Exercise goal:
Update the part that opens with the line containing "Task: Click the Copy button next to the link" and closes with the line containing "856x588 pixels." by changing "Copy" to "Share", with all else unchanged. Return only those lines.

Recorded data:
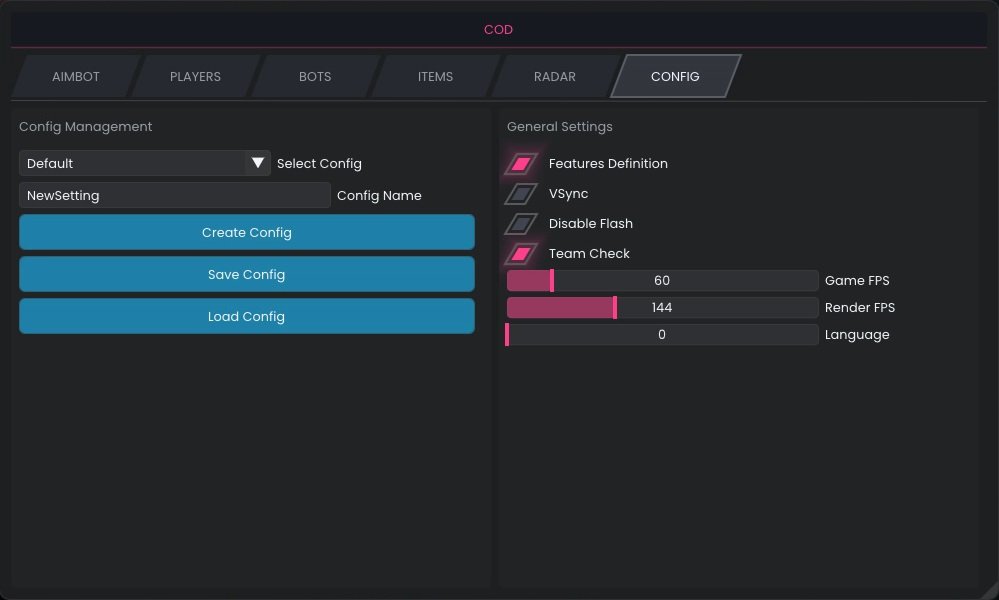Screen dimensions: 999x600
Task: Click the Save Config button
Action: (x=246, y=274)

...

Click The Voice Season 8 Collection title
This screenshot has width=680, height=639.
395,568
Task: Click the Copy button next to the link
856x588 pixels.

Task solution:
Task: Click the Share button next to the link
856x588 pixels.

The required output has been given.